La escuela asume este desafío cuando genera su propio perfil institucional, coherente con la publicidad de su función social. Buscar la
integración sin autoritarismo ni marginaciones, construir espacios solidarios y cooperativos para los aprendizajes y la distribución equitativa del
saber, todo esto es convertir la institución en un proyecto educativo común.
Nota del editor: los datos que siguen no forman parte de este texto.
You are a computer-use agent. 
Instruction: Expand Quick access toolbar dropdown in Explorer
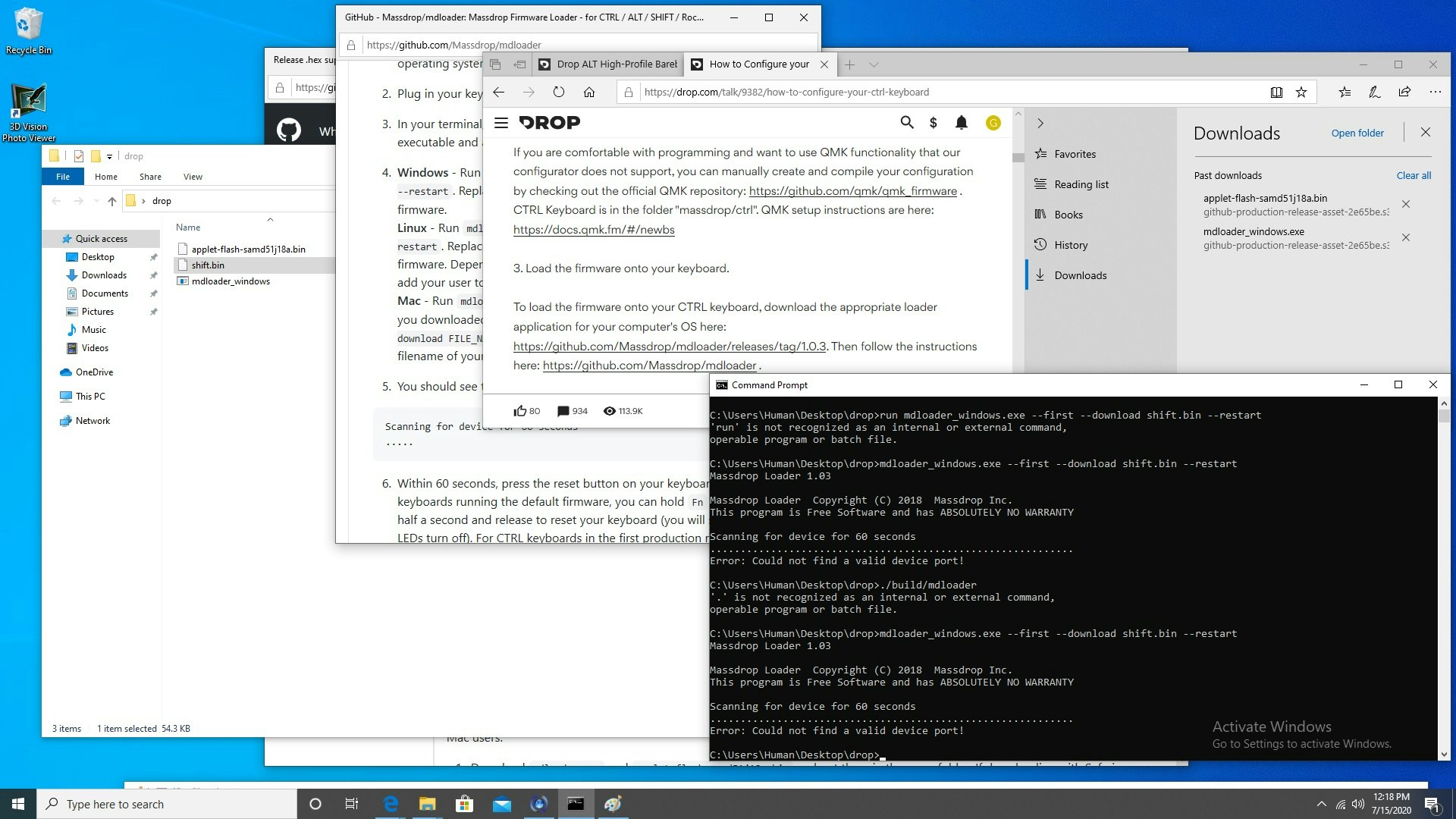click(109, 156)
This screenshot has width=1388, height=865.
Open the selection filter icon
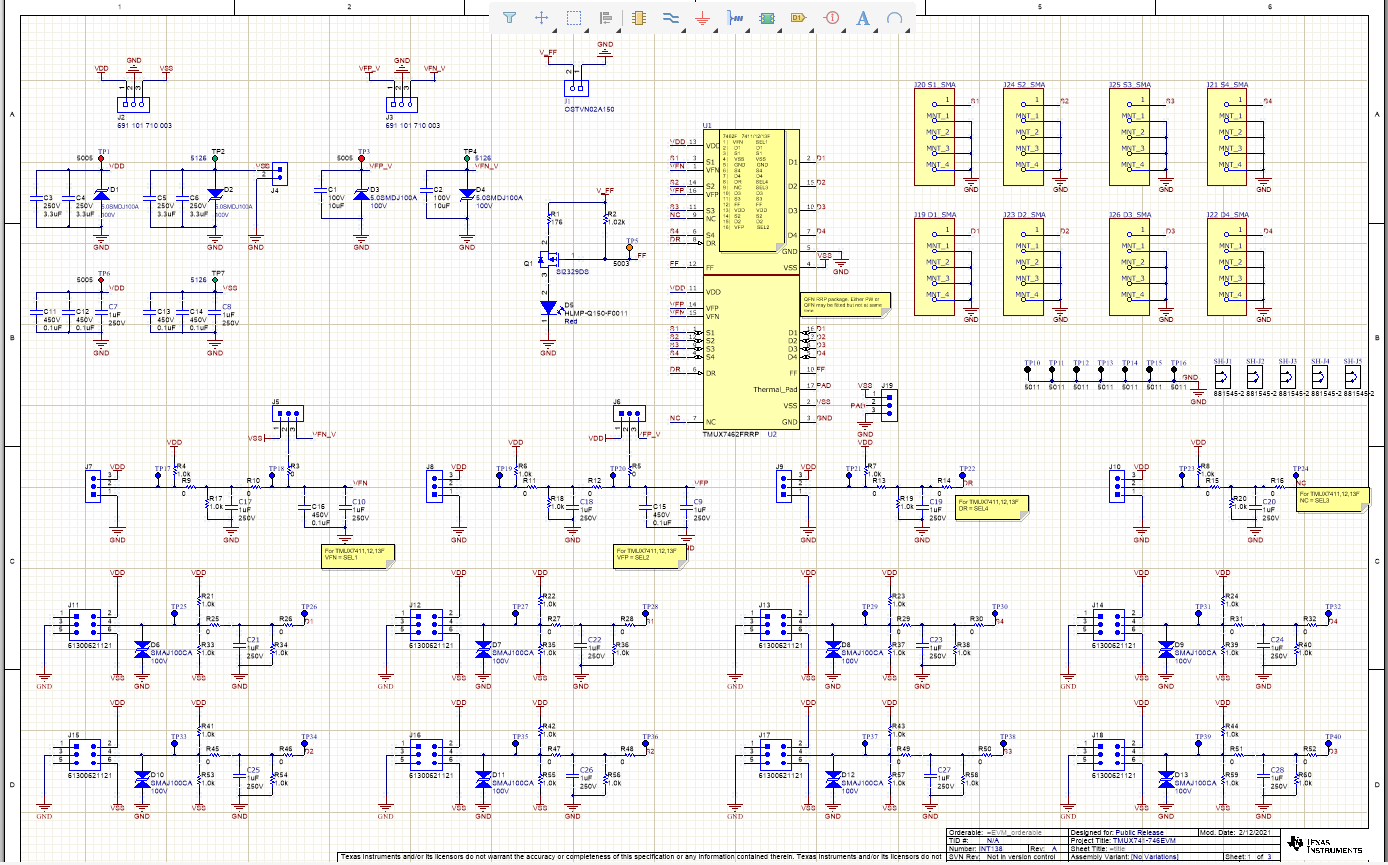tap(510, 18)
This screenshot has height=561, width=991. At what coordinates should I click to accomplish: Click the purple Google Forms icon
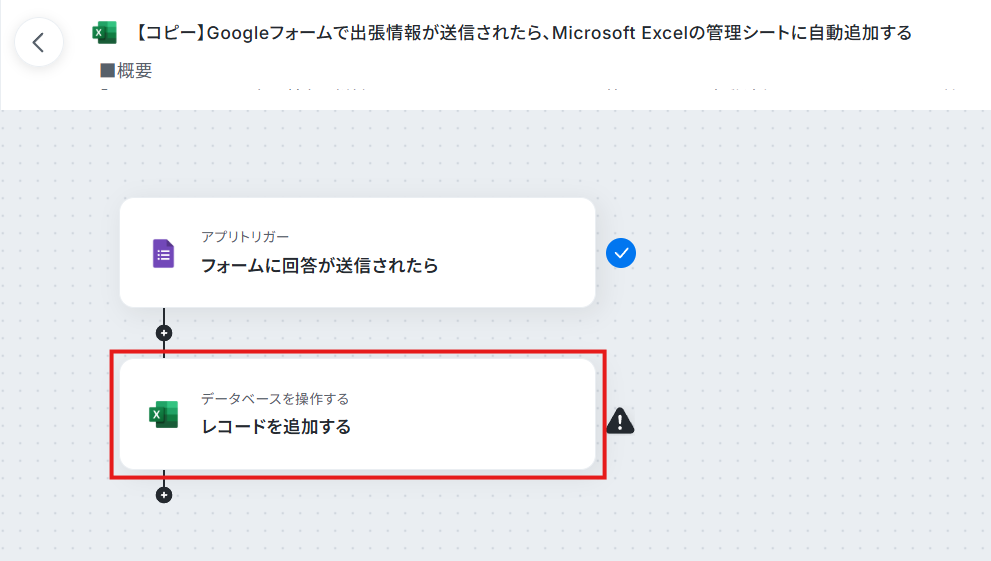[164, 253]

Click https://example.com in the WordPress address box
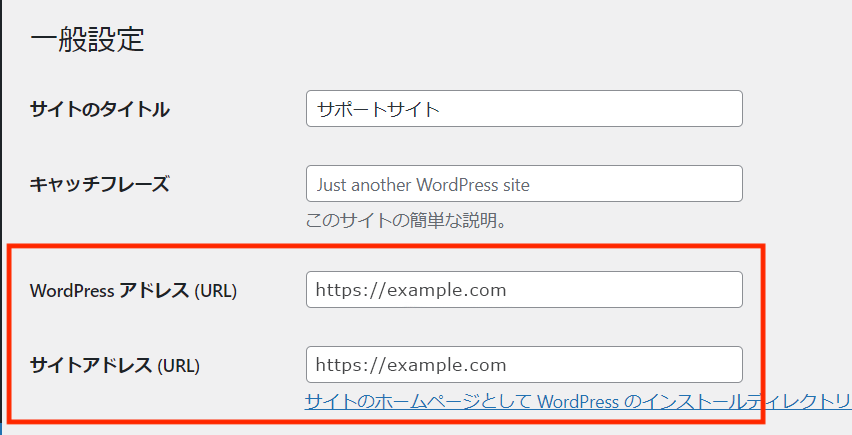(411, 290)
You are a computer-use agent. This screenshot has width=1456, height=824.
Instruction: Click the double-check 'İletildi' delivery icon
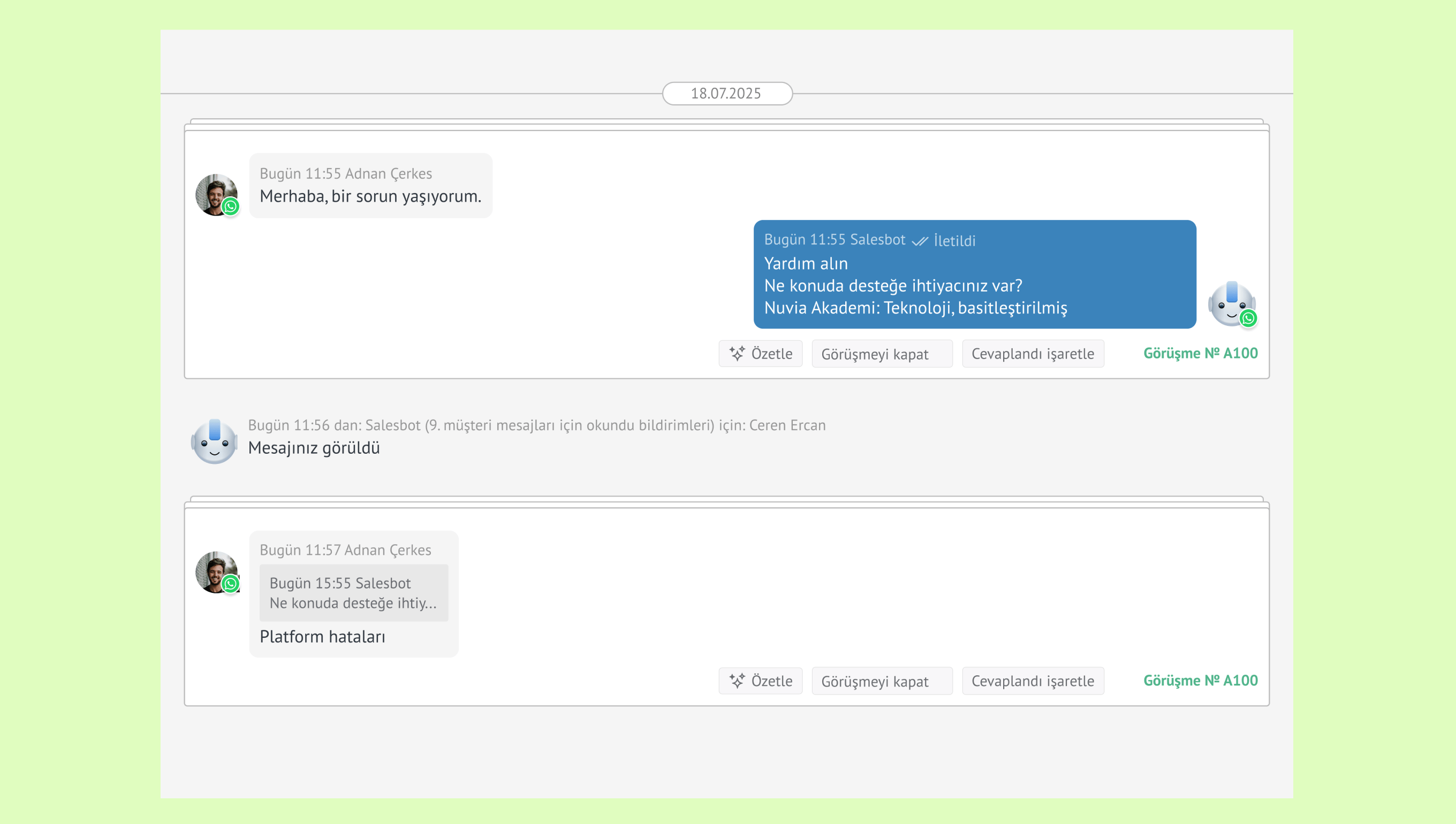919,241
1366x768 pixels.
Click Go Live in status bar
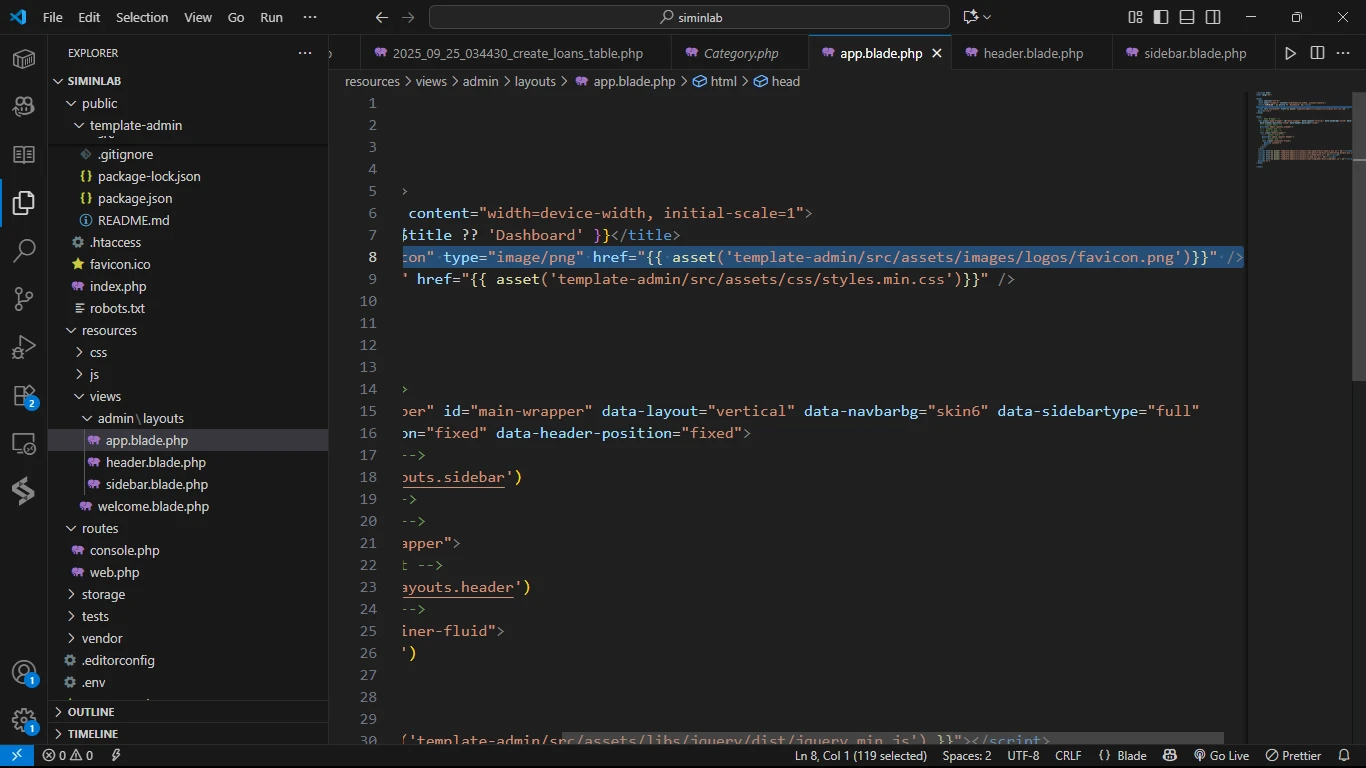[x=1221, y=756]
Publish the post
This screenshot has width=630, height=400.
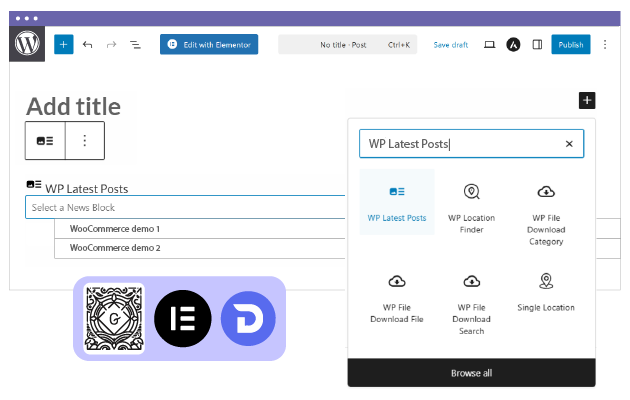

Cuando se confunde lo público con lo ineficiente, centralizado y autoritario de un estado deficiente y desvinculado de la sociedad civil,
fácilmente se arrastra a la educación pública a la misma definición. Hacer más eficaz el sistema educativo, democratizarlo, descentralizarlo,
son metas importantes e inteligentes frente a un diagnóstico que pide a gritos estos esfuerzos. Pero esto no significa “privatizar” el sistema
educativo –que es una contradicción en los términos– sino que debiera significar mejorar la calidad de la educación, es decir, mantener vigente
lo público.
Si no se entienden desde esta perspectiva las “nuevas” tendencias a la eficiencia, la descentralización, la modernización del sistema
educativo, estamos perdiendo de vista lo esencial: la vigencia de lo público. Si las reformas en marcha, consecuentes con la crisis del estado y
sus articulaciones con la sociedad civil, en este final de siglo, no se guían por los criterios de equidad, libertad y comunidad, estamos poniendo
en peligro la esencia misma de la educación, que es la construcción equitativa y libre de lo común, es decir, mantener en la sociedad la
vigencia de lo público.
El verdadero desafío es definir lo público de nuevo y no declararlo obsoleto. Cómo construir lo universal, lo histórico y lo común, respetando
las diferencias y los saberes previos, pluralizando los caminos de la razón progresista, construyendo vínculos responsables y creativos.